In the event that the Separation Transaction is not consummated substantially concurrently with, or prior to, the issue date of the proposed offering, the Issuers will deposit (or cause to be deposited) the gross proceeds of the proposed offering into an escrow account for the benefit of the holders of the Notes, to be released to the Issuers upon consummation of the Separation Transaction.  Following the release of the proceeds from escrow, the Notes will be fully and unconditionally guaranteed by each of DIRECTV Financing, LLC’s existing and future indirect and direct domestic subsidiaries (subject to certain exceptions) that incurs or that guarantees any obligations under the new credit facility.  Following the release of the proceeds from escrow, The Notes and related guarantees will be secured on a pari passu basis with the new credit facility on a first-priority basis by security interests in substantially all of the tangible and intangible assets of the Issuers and the guarantors that secure the new credit facility (subject to certain permitted liens and certain exceptions).

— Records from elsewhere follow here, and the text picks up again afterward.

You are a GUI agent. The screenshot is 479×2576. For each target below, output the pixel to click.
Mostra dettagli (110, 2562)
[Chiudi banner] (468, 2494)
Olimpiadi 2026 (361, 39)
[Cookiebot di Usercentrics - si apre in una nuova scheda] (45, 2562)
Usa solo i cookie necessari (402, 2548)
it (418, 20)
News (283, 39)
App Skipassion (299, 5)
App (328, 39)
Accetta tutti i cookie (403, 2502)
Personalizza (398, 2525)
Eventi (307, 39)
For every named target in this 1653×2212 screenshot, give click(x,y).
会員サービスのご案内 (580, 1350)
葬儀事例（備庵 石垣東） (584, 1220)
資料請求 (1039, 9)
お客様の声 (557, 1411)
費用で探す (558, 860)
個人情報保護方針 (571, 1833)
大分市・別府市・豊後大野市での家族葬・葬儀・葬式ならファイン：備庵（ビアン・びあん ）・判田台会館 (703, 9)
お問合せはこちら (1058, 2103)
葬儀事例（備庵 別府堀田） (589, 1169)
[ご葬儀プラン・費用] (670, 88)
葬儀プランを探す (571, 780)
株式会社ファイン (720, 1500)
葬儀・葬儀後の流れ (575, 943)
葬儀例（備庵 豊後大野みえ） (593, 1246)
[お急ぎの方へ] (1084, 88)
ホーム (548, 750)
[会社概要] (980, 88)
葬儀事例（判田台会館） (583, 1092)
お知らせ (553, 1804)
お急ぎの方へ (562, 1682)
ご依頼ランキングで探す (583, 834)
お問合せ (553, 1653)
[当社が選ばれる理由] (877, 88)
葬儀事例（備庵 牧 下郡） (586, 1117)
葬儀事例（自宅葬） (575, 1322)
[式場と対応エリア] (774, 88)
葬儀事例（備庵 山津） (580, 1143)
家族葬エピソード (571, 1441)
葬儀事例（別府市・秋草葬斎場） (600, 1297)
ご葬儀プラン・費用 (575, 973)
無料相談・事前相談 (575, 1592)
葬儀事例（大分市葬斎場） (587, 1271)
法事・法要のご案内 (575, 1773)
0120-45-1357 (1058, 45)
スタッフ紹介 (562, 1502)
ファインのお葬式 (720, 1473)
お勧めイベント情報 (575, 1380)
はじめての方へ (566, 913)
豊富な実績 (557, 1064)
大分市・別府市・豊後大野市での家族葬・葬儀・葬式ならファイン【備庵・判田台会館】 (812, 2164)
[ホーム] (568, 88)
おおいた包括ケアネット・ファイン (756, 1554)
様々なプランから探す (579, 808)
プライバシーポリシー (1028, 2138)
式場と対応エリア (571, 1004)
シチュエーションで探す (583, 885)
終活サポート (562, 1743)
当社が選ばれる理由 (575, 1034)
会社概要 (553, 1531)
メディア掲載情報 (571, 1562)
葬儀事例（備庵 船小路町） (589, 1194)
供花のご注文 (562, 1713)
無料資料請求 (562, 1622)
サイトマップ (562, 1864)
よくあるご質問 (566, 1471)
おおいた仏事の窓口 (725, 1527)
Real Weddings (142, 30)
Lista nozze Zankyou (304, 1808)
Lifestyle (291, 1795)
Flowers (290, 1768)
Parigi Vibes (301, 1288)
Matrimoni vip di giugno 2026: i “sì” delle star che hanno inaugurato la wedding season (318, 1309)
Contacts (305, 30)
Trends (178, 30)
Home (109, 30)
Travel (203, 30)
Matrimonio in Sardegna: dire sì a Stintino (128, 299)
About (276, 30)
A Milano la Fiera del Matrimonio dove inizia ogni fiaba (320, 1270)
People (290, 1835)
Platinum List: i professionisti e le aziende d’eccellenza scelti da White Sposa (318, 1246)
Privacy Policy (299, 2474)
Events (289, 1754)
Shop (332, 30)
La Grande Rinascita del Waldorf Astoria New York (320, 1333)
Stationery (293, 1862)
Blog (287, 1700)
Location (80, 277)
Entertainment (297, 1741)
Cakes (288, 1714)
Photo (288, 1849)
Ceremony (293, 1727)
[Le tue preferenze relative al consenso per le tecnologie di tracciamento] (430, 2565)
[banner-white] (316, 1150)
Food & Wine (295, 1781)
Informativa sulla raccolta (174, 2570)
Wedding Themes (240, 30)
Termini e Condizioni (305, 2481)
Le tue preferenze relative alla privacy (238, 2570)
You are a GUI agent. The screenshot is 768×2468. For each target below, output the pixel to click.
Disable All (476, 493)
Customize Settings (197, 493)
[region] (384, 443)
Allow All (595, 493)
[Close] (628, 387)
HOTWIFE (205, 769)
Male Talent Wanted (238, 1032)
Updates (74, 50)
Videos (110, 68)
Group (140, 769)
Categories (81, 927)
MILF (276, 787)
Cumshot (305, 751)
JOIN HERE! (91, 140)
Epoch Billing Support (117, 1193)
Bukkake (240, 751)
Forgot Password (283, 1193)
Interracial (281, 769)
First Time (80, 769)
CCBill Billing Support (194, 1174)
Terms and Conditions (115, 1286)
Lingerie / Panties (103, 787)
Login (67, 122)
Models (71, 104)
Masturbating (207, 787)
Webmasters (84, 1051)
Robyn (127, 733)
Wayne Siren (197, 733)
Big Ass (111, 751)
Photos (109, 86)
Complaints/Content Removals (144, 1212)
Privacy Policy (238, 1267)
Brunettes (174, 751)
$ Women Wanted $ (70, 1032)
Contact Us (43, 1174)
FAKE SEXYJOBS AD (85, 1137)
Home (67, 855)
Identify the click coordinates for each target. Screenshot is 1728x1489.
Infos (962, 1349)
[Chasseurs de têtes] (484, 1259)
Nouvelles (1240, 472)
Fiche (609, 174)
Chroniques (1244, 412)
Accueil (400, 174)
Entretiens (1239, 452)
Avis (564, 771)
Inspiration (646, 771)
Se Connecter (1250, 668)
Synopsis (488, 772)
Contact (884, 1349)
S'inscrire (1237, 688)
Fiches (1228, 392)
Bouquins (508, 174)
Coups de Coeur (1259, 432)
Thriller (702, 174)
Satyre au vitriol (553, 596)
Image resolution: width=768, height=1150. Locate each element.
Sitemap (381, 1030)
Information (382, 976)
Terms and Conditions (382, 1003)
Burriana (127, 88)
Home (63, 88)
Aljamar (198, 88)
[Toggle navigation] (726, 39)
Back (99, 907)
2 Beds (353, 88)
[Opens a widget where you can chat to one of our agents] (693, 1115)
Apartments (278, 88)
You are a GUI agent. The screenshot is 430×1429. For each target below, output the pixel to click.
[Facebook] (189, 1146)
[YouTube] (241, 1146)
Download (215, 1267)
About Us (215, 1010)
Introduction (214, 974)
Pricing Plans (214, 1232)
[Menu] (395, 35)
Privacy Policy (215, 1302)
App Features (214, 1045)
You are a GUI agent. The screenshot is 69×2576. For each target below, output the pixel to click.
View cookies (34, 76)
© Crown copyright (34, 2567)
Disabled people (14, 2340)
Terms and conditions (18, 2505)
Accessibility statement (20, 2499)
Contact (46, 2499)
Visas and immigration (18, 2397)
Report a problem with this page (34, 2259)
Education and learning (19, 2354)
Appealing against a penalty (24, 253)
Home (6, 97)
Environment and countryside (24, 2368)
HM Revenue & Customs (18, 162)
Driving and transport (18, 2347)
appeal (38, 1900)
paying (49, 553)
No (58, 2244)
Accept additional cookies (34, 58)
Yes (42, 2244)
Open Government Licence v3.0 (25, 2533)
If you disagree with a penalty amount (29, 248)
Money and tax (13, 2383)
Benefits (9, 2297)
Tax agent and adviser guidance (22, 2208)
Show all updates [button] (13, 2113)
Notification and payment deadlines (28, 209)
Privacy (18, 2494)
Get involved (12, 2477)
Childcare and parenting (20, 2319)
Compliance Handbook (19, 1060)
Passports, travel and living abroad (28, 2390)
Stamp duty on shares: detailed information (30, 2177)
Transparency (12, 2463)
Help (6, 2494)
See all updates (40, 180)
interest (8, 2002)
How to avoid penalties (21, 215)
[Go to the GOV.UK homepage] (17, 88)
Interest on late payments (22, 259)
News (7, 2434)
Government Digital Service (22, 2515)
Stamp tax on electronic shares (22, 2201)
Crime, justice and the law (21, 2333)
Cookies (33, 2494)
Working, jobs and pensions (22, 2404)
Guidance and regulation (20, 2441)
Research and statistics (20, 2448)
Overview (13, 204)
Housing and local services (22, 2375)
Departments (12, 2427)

The Notes will be sold in a private placement only to persons reasonably believed to be qualified institutional buyers in accordance with Rule 144A under the Securities Act of 1933, as amended (the “Securities Act”), and outside the United States to non-U.S. persons in accordance with Regulation S under the Securities Act.

The Notes have not been and will not be registered under the Securities Act or the securities laws of any other jurisdiction and may not be offered or sold in the United States or to, or for the benefit of, U.S. persons absent registration under, or an applicable exemption from, the registration requirements of the Securities Act.

This press release does not constitute an offer to sell or a solicitation of an offer to buy the Notes or any other security and shall not constitute an offer, solicitation or sale in any state or jurisdiction in which, or to any persons to whom, such an offer, solicitation or sale would be unlawful. Any offers of the Notes will be made only by means of a private offering memorandum.